Otro de los temas fundamentales de Las sirenas de Titán es la fuerte crítica que hace Vonnegut de las guerras y de las ideologías de extrema derecha que toman la parte por el todo. Rumfoord se convierte en un líder despótico que dirige a las masas sin guardar ningún reparo a la hora de sacrificar vidas humanas para lograr la difusión casi planetaria de las ideas que le interesan. Su máxima: "No hay razón para que el bien no pueda triunfar con tanta frecuencia como el mal. El triunfo de algo es cuestión de organización. Si existen los ángeles, espero que estén organizados siguiendo los métodos de la Maffia." Mientras que Rumfoord se ve a sí mismo como el salvador, Vonnegut irá introduciendo voces disidentes que harán sospechar mucho al lector acerca de la legitimidad de las decisiones y los auténticos intereses del viajero temporal, creando un entorno dialógico dentro de la novela que le aportará mucho dinamismo e intriga.

Algo que me ha llamado bastante la atención son las constantes referencias bíblicas que guarda la novela. En ella hay tierras prometidas, hijos pródigos, éxodos, génesis y hasta nuevos libros sagrados. La Biblia está muy presente en Las sirenas de Titán y sirve para conectar a personajes clave como Rumfoord y Constant padre, ya que ambos habrían conseguido sus "fortunas" gracias a la palabra sagrada.

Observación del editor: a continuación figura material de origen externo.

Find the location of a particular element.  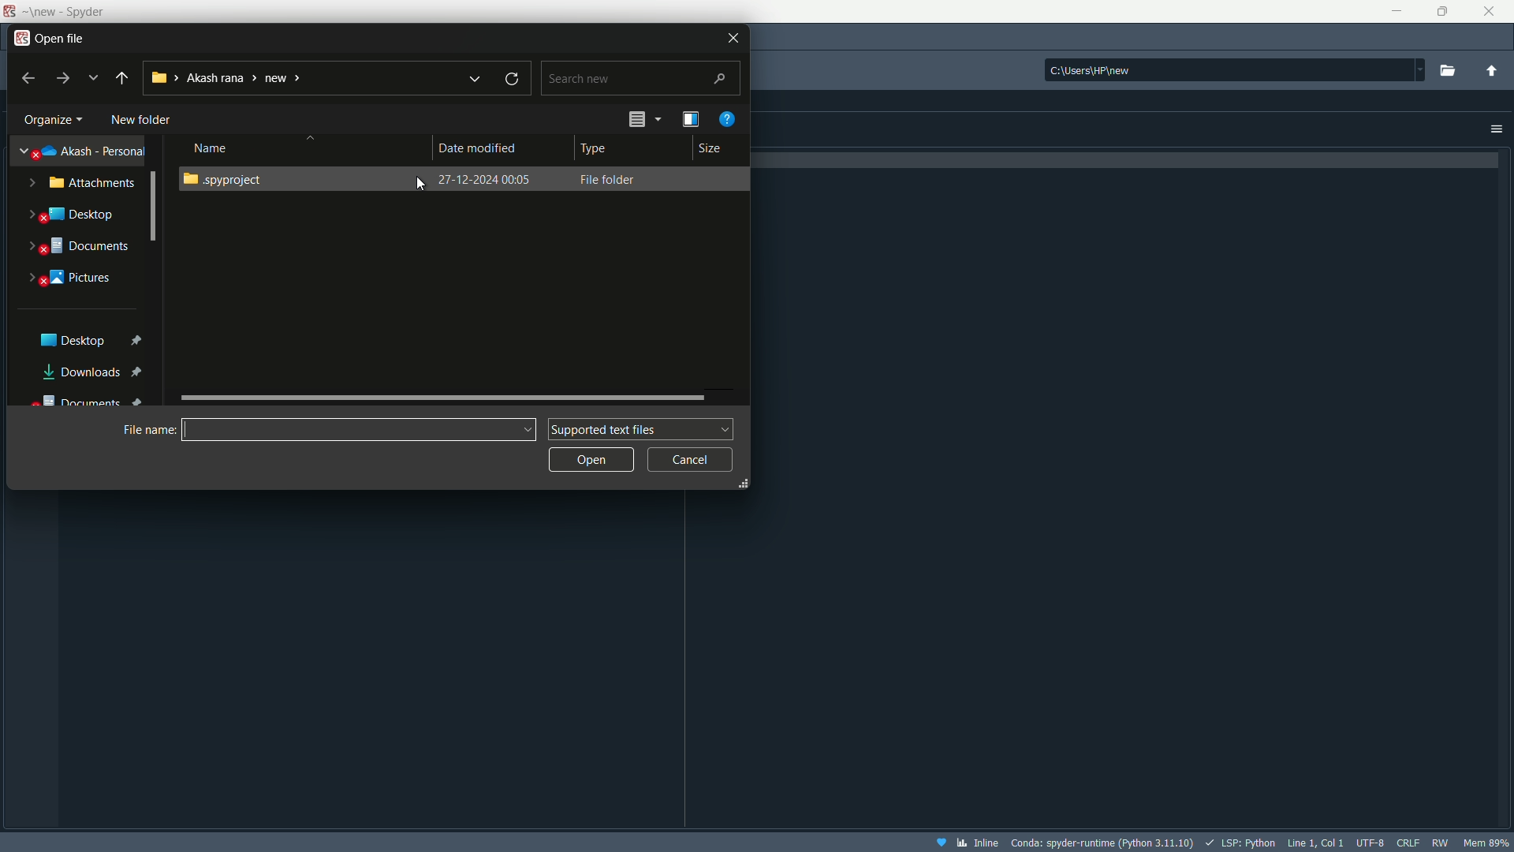

Pictures is located at coordinates (76, 278).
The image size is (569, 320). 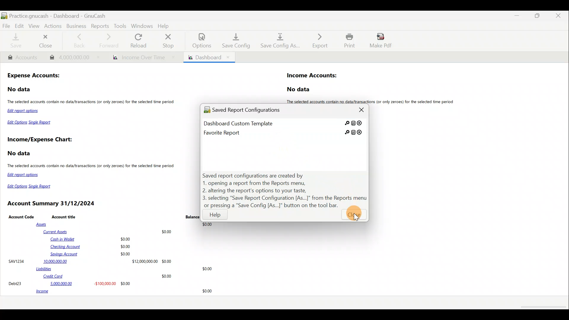 I want to click on Stop, so click(x=170, y=41).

En definitiva, una de las novelas más completas y maravillosas que he tenido la ocasión de leer. A diferencia de Madre noche y Cuna de gato aquí el ritmo del texto se siente mucho más fluído y pausado, lo que ayuda a disfrutar mejor de una enrevesada trama que puede marear al lector por la sensación de una falta de lógica aparente. Con Las sirenas de Titán completo la trilogía que me habían recomendado en Das Bücherregal para comenzar a leer a Vonnegut y la verdad es que estoy más que satisfecho con el resultado, hasta el punto de que mis amistades ya empiezan a hartarse un poco de que les dé tanto la brasa con el bokononismo. Acabo este 2017 convertido a la prosa de Vonnegut y espero poder tener acceso en este año que entra a buena parte de su obra tanto de ficción como ensayística. Tenéis más reseñas en, por supuesto Das Bücherregal y Desde la ciudad sin cines. En Das Bücherregal hay, además, hipervínculos a otras reseñas de la misma obra que prefiero no repetir para no colapsaros.

Más reseñas de obras de Kurt Vonnegut en esta esquina: Madre noche, Cuna de gato,

 PD. Si hay alguna pega reprochable es quizás que la traducción de Minotauro no me transmite mucha confianza, aunque creo que es la única hasta el momento, por lo que poco se puede hacer al respecto.